__THE EXERCISE__: Rewrite the rows from the one containing "Open 全体ランキング link" down to the one containing "1440x618 pixels. How", changing "link" to "tab" and keeping everything else the same. Leave the pictures out of your answer.

__DATASET ENTRIES__:
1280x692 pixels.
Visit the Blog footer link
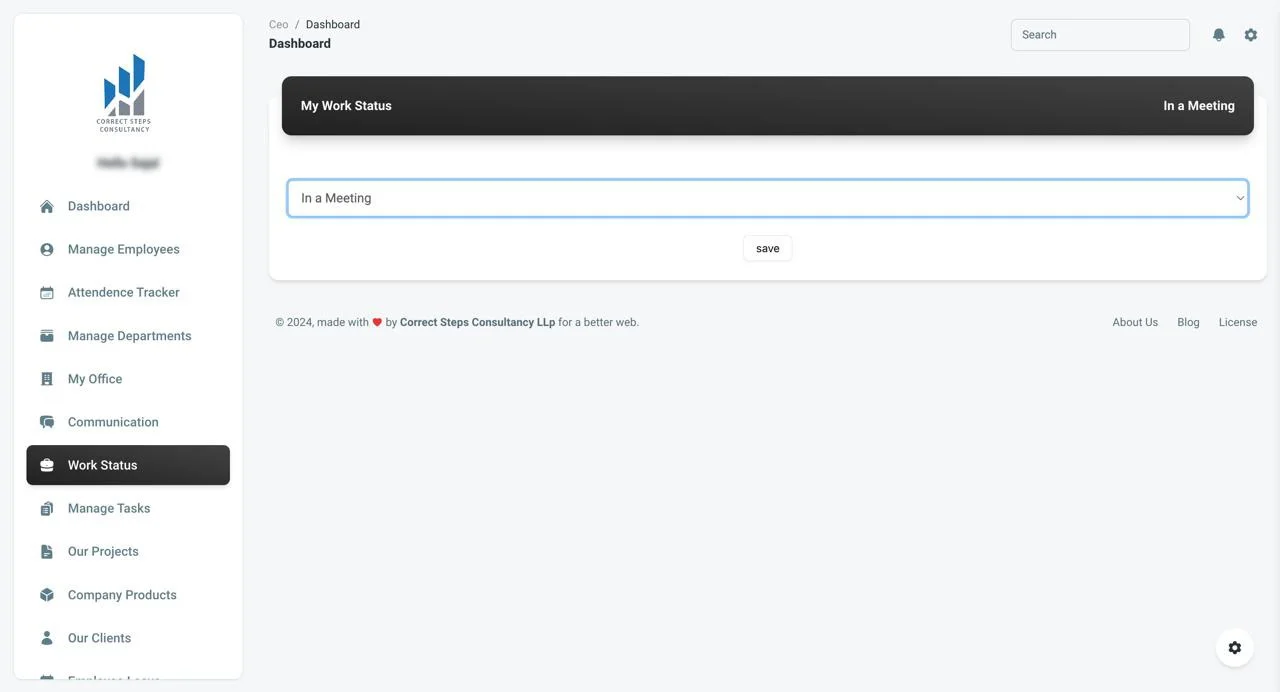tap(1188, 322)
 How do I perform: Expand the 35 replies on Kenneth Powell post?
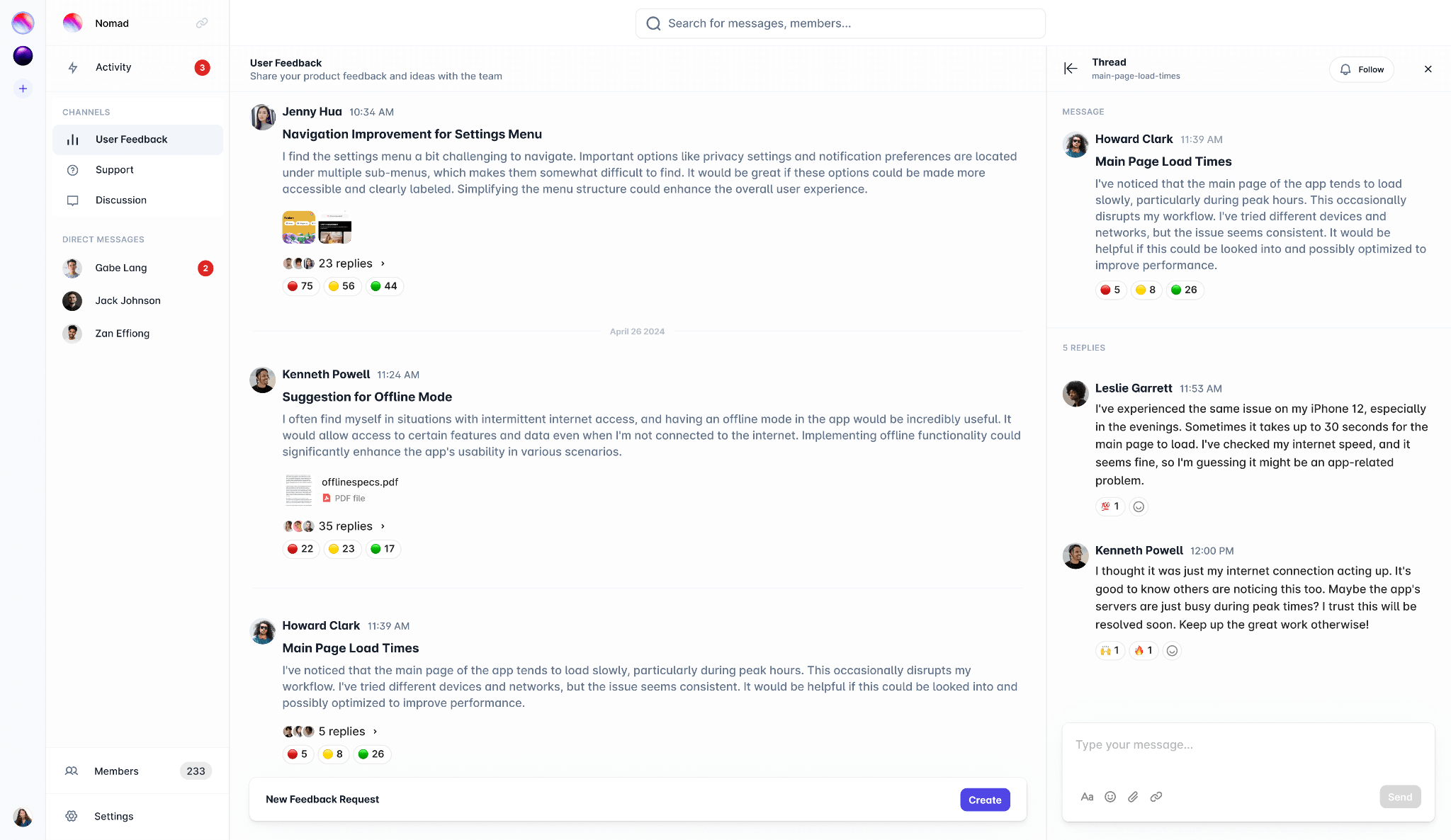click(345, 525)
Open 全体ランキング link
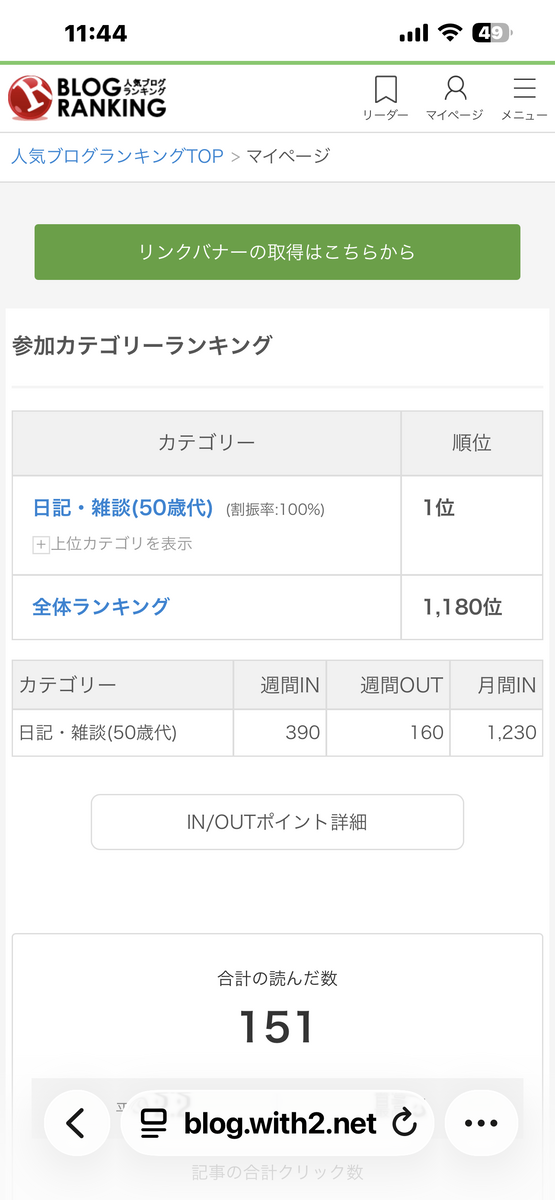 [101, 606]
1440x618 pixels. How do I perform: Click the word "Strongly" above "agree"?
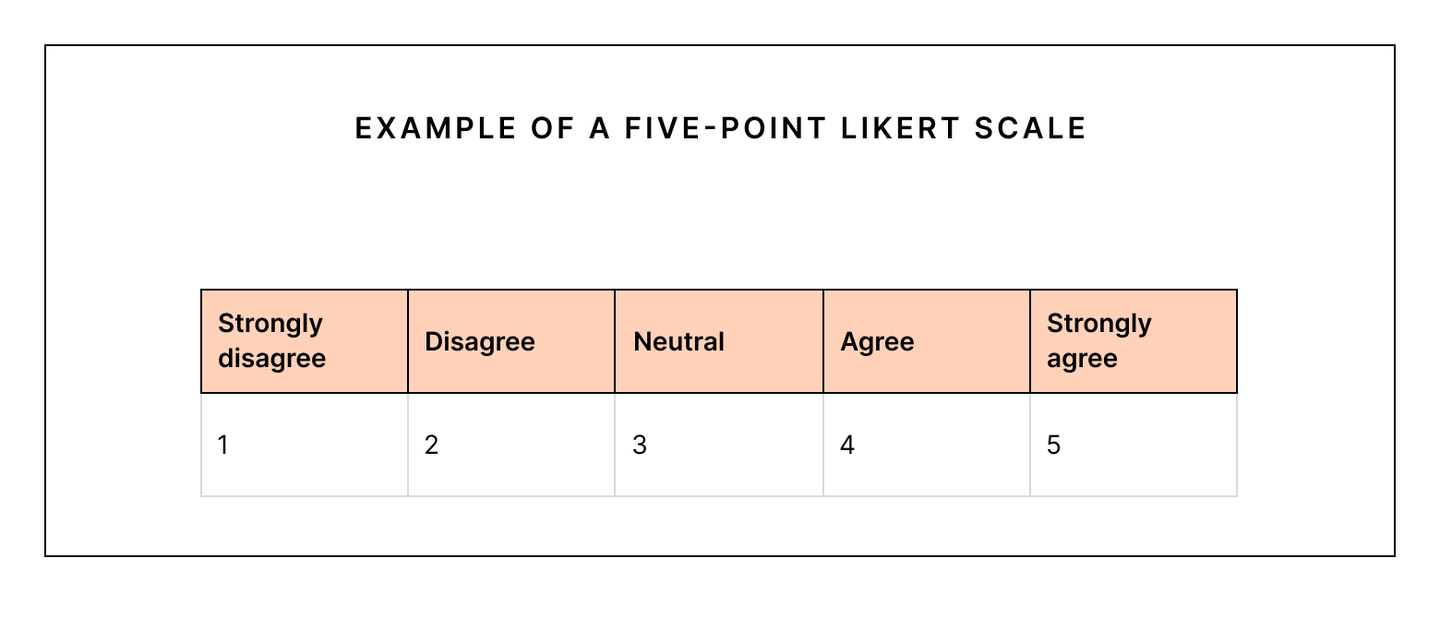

==

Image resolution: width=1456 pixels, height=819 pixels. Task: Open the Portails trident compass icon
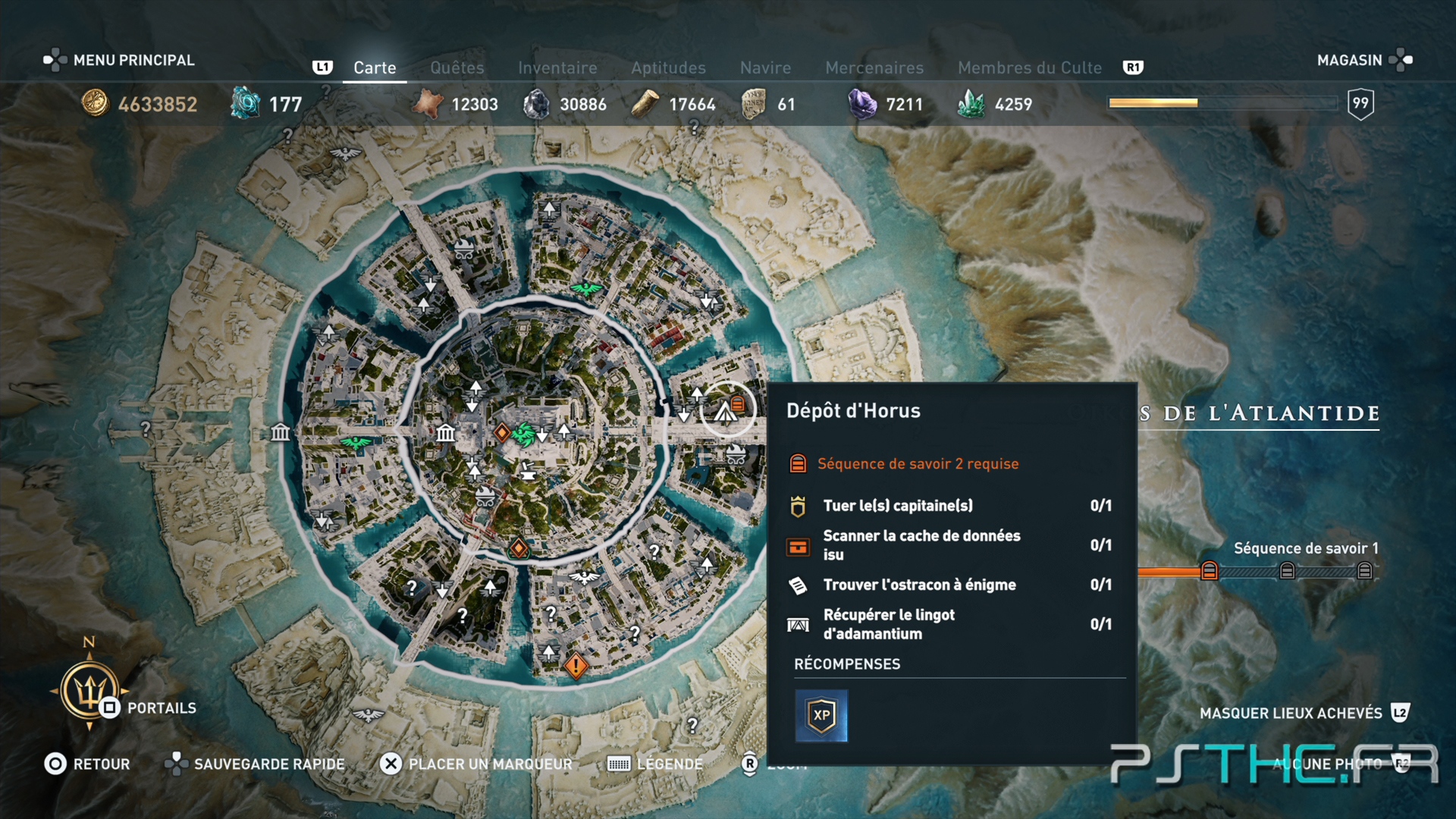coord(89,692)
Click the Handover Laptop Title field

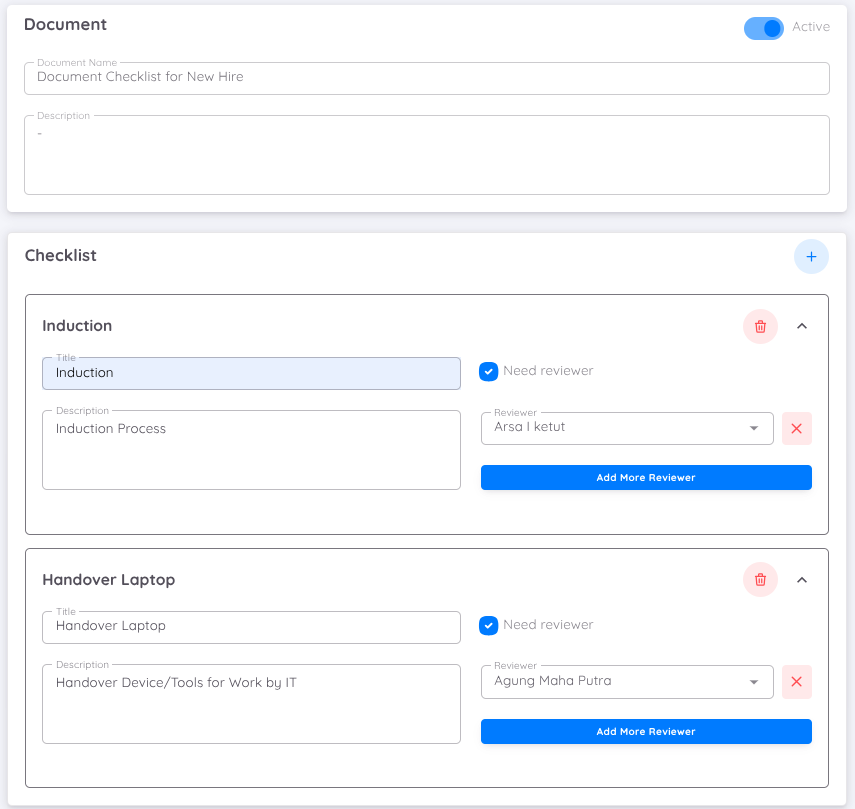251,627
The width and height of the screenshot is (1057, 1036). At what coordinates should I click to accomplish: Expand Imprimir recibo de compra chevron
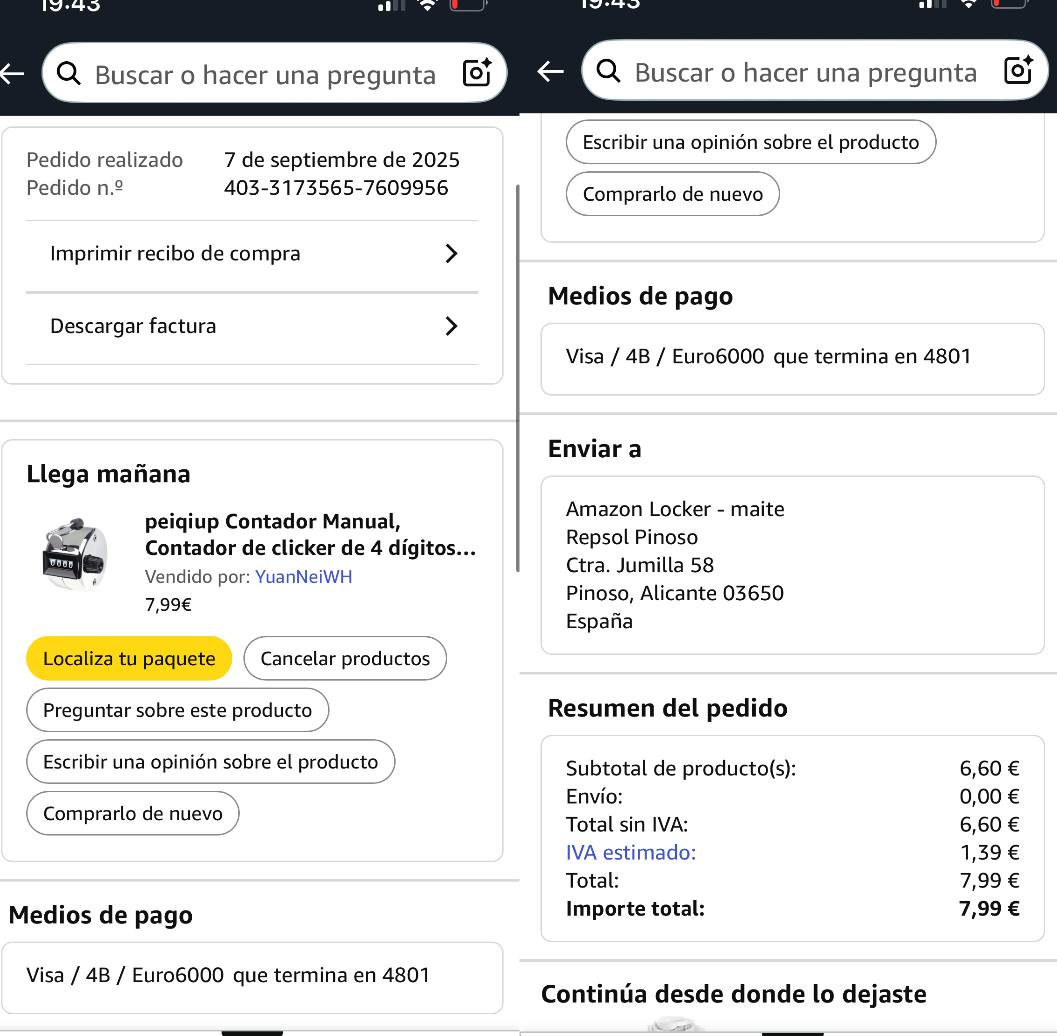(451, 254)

...

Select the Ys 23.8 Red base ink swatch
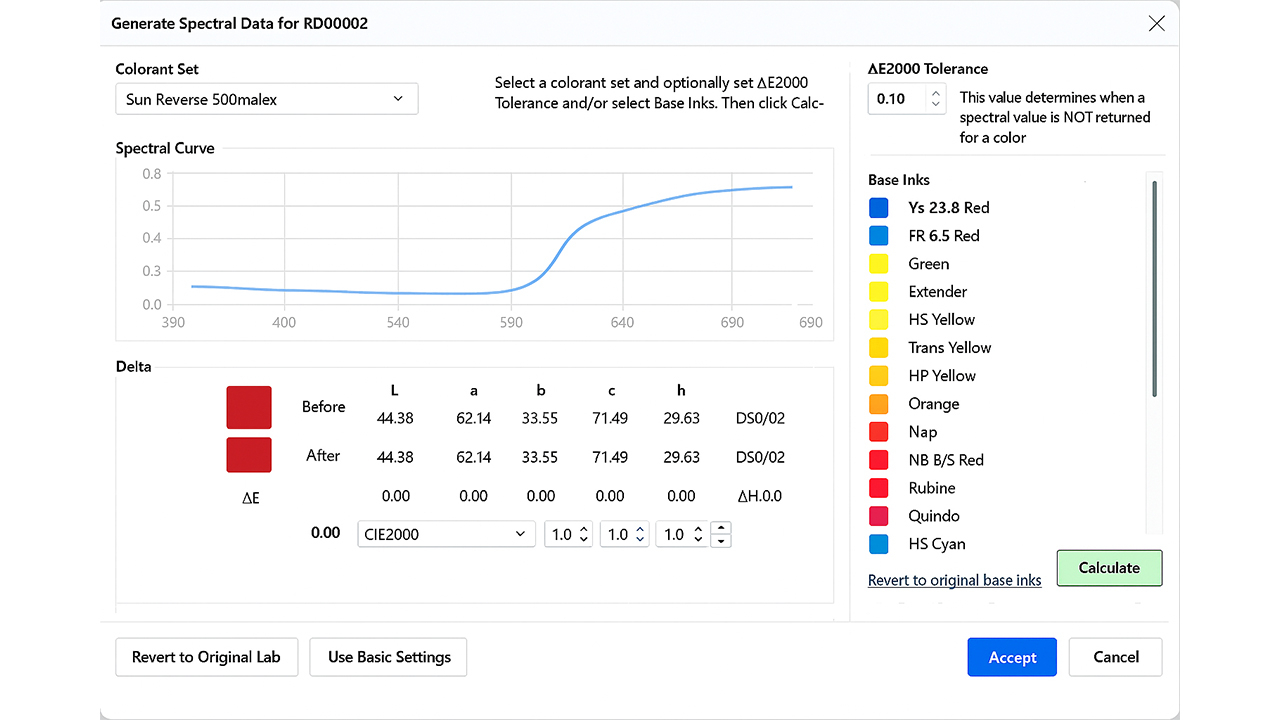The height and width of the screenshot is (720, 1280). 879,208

__THE COMPLETED TASK__:
Open 全体ランキング tab
 [101, 606]
1440x618 pixels. How do I perform: Click the word "Strongly" above "agree"?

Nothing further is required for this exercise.